How to Slipcover IKEA or Patio Chair Cushions
Have you ever priced brand new chair cushions for your patio or IKEA chairs? Expensive, right? Well, I decided that I could change the look of any cushion quite easily with a new “coat” of fabric!
I did this once with my entire patio of chairs. I slipcovered some to tie them in with light green ones that I had and also made pillows to make everything cohesive.
Now, I am faced with two IKEA chairs in my basement that have become yellowed over time. Small stains have also appeared. Anyone else have a problem keeping white or ivory furniture from showing its wear?
So, I purchased two yards of dark gray fabric (seen in photo below) per IKEA chair (27 1/2 inches by 6 feet). The reason why you need to ensure that you have the larger width of 27 1/2 inches is so that you can accommodate the 24 inches of the IKEA chair pad. The smaller bolts of fabric (23 inches in width or less) will not work well for this endeavor. But the 23-inch bolts will work for standard patio cushions that measure 21 inches wide. Also, you can wrap the fabric entirely around the chair pad like a book cover. You will then only have to stitch one long side (6 foot side) of the cushion as well as one short side (27 1/2 inches of the top of the cushion where the head will rest). The reason for the 6 feet of length is due to the head rest on an IKEA chair pad that flips over. When straightened out, the pad length is that long now (see arrow in photo above).

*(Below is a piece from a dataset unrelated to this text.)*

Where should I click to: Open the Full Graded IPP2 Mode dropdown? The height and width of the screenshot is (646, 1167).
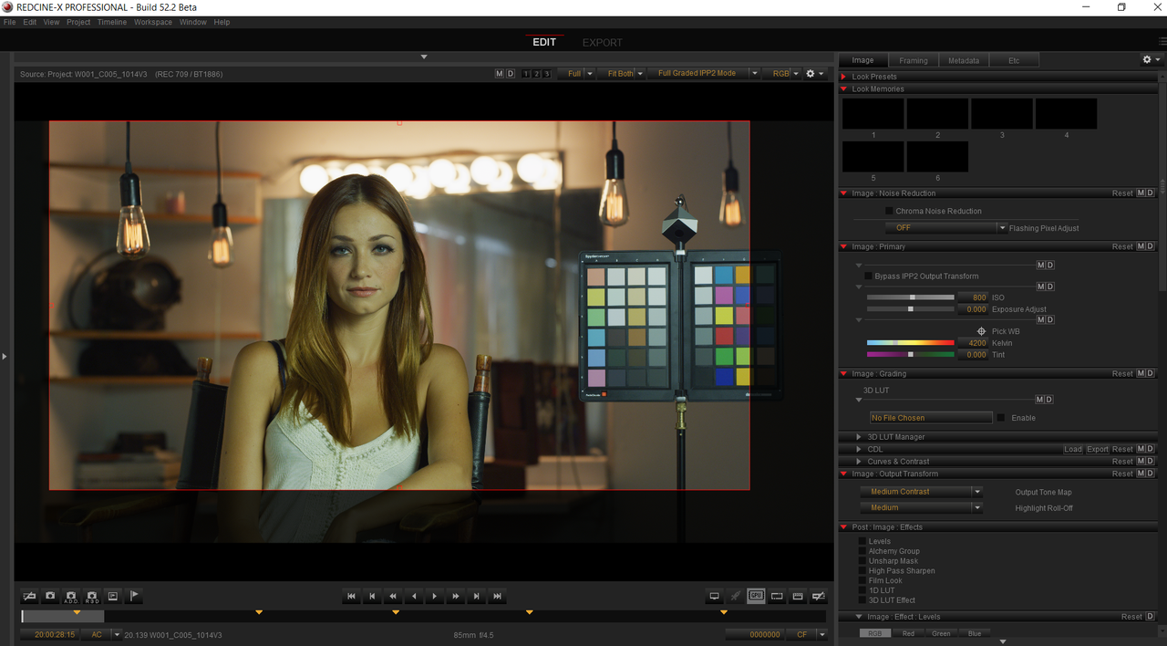pyautogui.click(x=704, y=73)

Cover the cushion with the fabric, inside out (see photo below). Pin all around the cushion from the top of the cushion to the bottom, making sure not to pin the fabric to the cushion itself. This is simply for learning where you will stitch later. You need to leave the bottom part of the cushion completely open where your legs will hit. This will be for installing a zipper later. It will also aid in your ability to get the slipcover on and off the cushion for laundering in the future.

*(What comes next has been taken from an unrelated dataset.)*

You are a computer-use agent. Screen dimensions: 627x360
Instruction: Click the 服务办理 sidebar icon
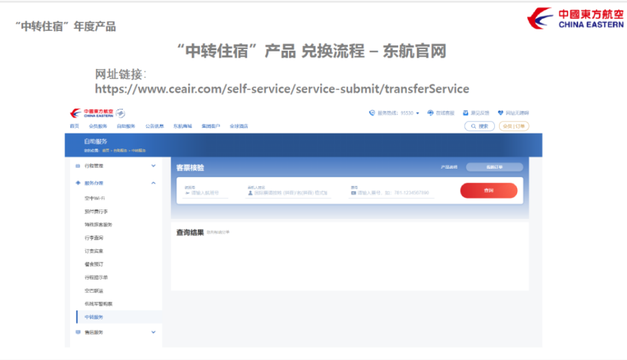pos(78,183)
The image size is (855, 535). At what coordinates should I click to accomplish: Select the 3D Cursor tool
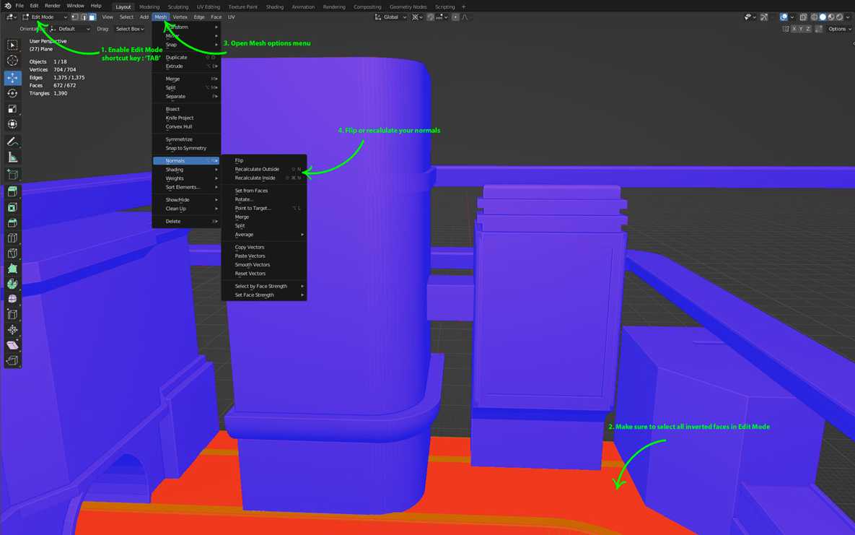[12, 61]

Keep in mind that rounded corners are very important to document at this stage with your pins. Better to pin too much than to create stitches that don’t really represent that section of your cushion well (see circle at the corner of the cushion in the photo below).
Remove the cushion from the pinned fabric, trying not to disturb the pins as you pull.
Time to stitch where the pins are. Keep the fabric inside out for this process as well. Stitch all along the pins, trying to mimic the corners and other areas where the pins were strategically placed for the best fit. Remove the pins as you go.
Turn out the fabric (so that the correct side of the fabric is now facing out) and do a dry run with your cushion by covering it. Did you pin appropriately enough that there is a nice, snug fit? Pin anything again that you think needs to be a tighter fit and restitch those areas. At this point, you can also see where the zipper needs to go by folding under the fabric at the opening and pinching to keep enough room for the zipper (see photo below).
I once tried to close the opening with velcro with a previous set of slipcovers. I used the sticky kind and it didn’t work as well as I would have liked. You could also use the sew-on kind of velcro, which I think would yield a better result. It was hard for me to get a really snug fit with the velcro, and it wouldn’t stay on the fabric like I wanted. Maybe you’ll have better luck. I also toyed with sew-on snaps while at the fabric store recently. Because those would have to be sewn by hand, I inevitably purchased 24-inch zippers because I wanted to use the machine.
If you are not worried about laundering the slipcovers in the future, you could easily stitch closed the opening as I did with the pillow I covered (see How to Cover a Pillow).
Otherwise, for installing a zipper, I have posted separately how to do that, since installing zippers can be for pillows and other items too! (See How to Install a Zipper).
For now, I simply tucked under the excess where your legs hit the cushion, as you can see in the photo below! Usable until zipper day!